FRAGMENTO DE PÁGINA:
__________

Por Roberto Feregrino
“Desdichados aquellos que no gozan
de un reconocimiento medianamente significativo
y que parten sin que nadie, más allá de la familia
y unos cuantos amigos, cree historias en torno a
la interacción que tuvo en este mundo.”
Lizette Cisneros
Al siete de marzo de mi padre…
Antes de comenzar con el meollo del asunto, advertiré una verdad perogrullesca: nunca ha sido mi intención desgastar con divagaciones triviales a los lectores que, generosamente, siguen estas entregas quincenales, trayendo a colación anécdotas de mi vida cotidiana; aunque inmediatamente después pienso: qué es sino anécdotas la mayor parte de la verborrea literaria que tanto citamos a diario para argumentar una postura o una opinión. Que fulano dijo; mengano explicó; zutano fue o perengano hizo son una suerte de referencias que se gestaron como un amasijo de sucesos cotidianos que encuentran eco en un público, gracias a su articulación prodigiosa. Por supuesto que no me comparo con ellos ni mucho menos, más bien subrayo el hecho que nos congrega a todos al unísono como catapulta para crear.

__________

DATOS MOSTRADOS:

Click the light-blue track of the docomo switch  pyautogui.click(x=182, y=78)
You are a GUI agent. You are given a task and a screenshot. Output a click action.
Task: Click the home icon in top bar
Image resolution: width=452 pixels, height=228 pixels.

__________

EJERCICIOS PROPUESTOS:
1. Según el fragmento de página, ¿con qué periodicidad se publican las entregas que siguen los lectores?
2. Enumere los nombres genéricos de persona que el fragmento de página emplea para referirse a quienes se suele citar.
3. Prosiga el fragmento de página sobre las anécdotas cotidianas como materia de la escritura a partir de su última oración.

RESPUESTAS POR EJERCICIO:
1. Son entregas quincenales.

2. fulano, mengano, zutano, perengano

3.
Hace unos meses me mudé de ciudad. Fue tan intempestivo que me hizo venir apenas con lo necesario para poder iniciar con nuevas aventuras que van de lo más básico, como conocer las rutas de los camiones (que si el 30, el 625, el 624, el 30A), la forma de nombrar a las cosas (acá no es metro, es tren; no es bolillo, es birote; no es torta, es lonche; no es necesito, es ocupo; no es residencial, son cotos), la gastronomía (tortas ahogadas, tacos al vapor, carne en su jugo, tacos dorados, pozole, birria, jericallas, tejuino, nieve de garrafa, galletitas de Mazamitla y un largo etcétera con el que estoy totalmente feliz al igual que mi paladar), lugares maravillosos… y un sinfín de cosas en las que no me detendré por ahora. El caso es que una mañana de domingo fui consciente de mis verdaderas necesidades y afectos —que van más allá de la ropa o aparatejos tecnológicos— cuando caminaba por un tianguis del barrio en el que por ahora radico. Instintivamente, me detuve a preguntar por una novela de Guadalupe Nettel que estaba en las “chácharas”. “¿Cuánto cuesta?”, pregunté. “En treinta”, respondió la doña que lo atendía. Una cantidad que, por supuesto, pagué sin regatear, porque además me di cuenta de que estaba prácticamente sin libros —esos amigos con los que entablo diálogos y forman parte importante de mi vida cotidiana—, pues, en lo repentino del viaje, únicamente traje conmigo algunos de teoría literaria, que son los que consulto regularmente para las clases. Aunque se lea absurdo, así descubrí cuán importante es mi relación con los libros; es decir, forman parte intrínseca de mi vida y nunca había enfrentado esta especie de soledad. El encuentro fue en dos frentes, porque también me llevó a pensar en mis amigos de carne y hueso (léase también amigas) que han aparecido de una u otra forma y a los que echo de menos terriblemente (aunque ninguno de ellos sepa cuánto), ya sea en el café, en los tacos, en los convivios dominicales, en los juegos de mesa, los pulques, el cine o en la lamentación de aquellos mensajes que vaticinaron siempre una reunión que nunca llegó, probablemente por la seguridad de saber que estábamos cerca y postergamos; ahora caemos en cuenta de que ya no será tan fácil por la ubicación geográfica en que nos encontramos.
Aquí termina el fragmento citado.